Plump
ふっくらした、丸々とした;膨らませる;どさっと落ちる;きっぱり選ぶ
源流
Plump: 柔らかい果実や鳥の体が、水分と肉付きで丸く張っている画面。
Image
柔らかさ + 充実 + 丸み = ふっくらした存在感
深層理解
Plump の核は、単なる「太い」ではなく、中身が満ちて丸く張っているという感覚です。脂肪・水分・空気・生命力が内側から外へ押し出し、表面をなめらかに丸くするイメージがあります。a plump baby は「太った赤ん坊」ではなく、健康そうで柔らかく、触れたくなるような丸みを持つ赤ん坊です。
形容詞としては、人・頬・果物・クッション・鳥などに使われ、しばしば好ましい豊かさを表します。fat が時に否定的で直接的なのに対し、plump はより柔らかく、温かく、生命感があります。plump cheeks は「ふっくらした頬」、plump grapes は「実の詰まったぶどう」です。
動詞では plump up の形で「ふっくらさせる」「膨らませる」という意味になります。

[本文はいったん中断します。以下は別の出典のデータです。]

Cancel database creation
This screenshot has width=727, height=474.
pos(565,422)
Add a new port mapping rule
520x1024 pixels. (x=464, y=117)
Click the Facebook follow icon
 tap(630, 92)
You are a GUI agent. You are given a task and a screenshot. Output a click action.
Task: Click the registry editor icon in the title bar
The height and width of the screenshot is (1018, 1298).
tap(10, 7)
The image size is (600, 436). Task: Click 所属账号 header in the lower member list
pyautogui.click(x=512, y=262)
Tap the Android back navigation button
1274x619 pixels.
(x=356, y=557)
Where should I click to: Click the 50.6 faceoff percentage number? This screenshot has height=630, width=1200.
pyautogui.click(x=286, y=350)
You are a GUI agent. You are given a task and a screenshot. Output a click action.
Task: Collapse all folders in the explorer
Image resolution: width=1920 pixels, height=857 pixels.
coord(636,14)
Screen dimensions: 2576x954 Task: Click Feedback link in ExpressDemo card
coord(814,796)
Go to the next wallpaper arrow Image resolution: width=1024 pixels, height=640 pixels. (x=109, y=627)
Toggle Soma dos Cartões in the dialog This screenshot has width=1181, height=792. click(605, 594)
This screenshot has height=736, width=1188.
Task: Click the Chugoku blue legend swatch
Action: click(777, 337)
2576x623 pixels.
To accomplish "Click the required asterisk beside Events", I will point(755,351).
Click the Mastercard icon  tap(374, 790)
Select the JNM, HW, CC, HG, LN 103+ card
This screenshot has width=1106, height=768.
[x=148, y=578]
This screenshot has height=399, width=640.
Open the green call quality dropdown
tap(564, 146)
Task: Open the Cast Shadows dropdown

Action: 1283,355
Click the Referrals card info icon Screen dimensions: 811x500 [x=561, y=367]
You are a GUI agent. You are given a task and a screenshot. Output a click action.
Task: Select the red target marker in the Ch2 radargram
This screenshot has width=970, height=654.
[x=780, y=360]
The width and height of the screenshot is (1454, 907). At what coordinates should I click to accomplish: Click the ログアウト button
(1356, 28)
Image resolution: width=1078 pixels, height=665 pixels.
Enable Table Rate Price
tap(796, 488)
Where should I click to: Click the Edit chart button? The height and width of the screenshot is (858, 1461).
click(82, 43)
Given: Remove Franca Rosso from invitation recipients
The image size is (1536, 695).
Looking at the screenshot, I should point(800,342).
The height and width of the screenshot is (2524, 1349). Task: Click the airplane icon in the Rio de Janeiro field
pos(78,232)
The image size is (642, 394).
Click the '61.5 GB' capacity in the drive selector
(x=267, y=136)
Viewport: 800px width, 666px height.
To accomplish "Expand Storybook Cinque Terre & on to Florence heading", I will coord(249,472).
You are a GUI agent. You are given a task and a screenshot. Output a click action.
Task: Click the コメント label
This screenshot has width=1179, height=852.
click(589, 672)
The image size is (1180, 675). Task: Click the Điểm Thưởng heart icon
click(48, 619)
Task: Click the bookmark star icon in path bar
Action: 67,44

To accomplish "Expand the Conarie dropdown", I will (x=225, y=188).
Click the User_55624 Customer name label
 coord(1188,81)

pillows を plump up するとは、枕を叩いたり整えたりして空気を含ませ、丸く柔らかく戻すことです。ここでも中心にあるのは、しぼんだものに中身を戻すという動きです。
別の流れとして、plump は「どさっと落ちる」「突然置く」という感覚も持ちます。これは丸く重みのあるものが、ためらいなく下に落ちる音や動きに近い用法です。さらに plump for はイギリス英語寄りで「きっぱり支持する・選ぶ」という意味になり、迷わず一つに重みを置く感覚が残っています。
語源的には、plump はゲルマン系の語や音象徴と関係するとされ、丸い重さ・鈍い落下音・ふくれた形が互いに結びついて発展したと考えられます。確実に一つの源に還元するよりも、「丸く充実したものが、柔らかく重みを持って存在する」という身体的感覚で捉えると、現代用法がつながります。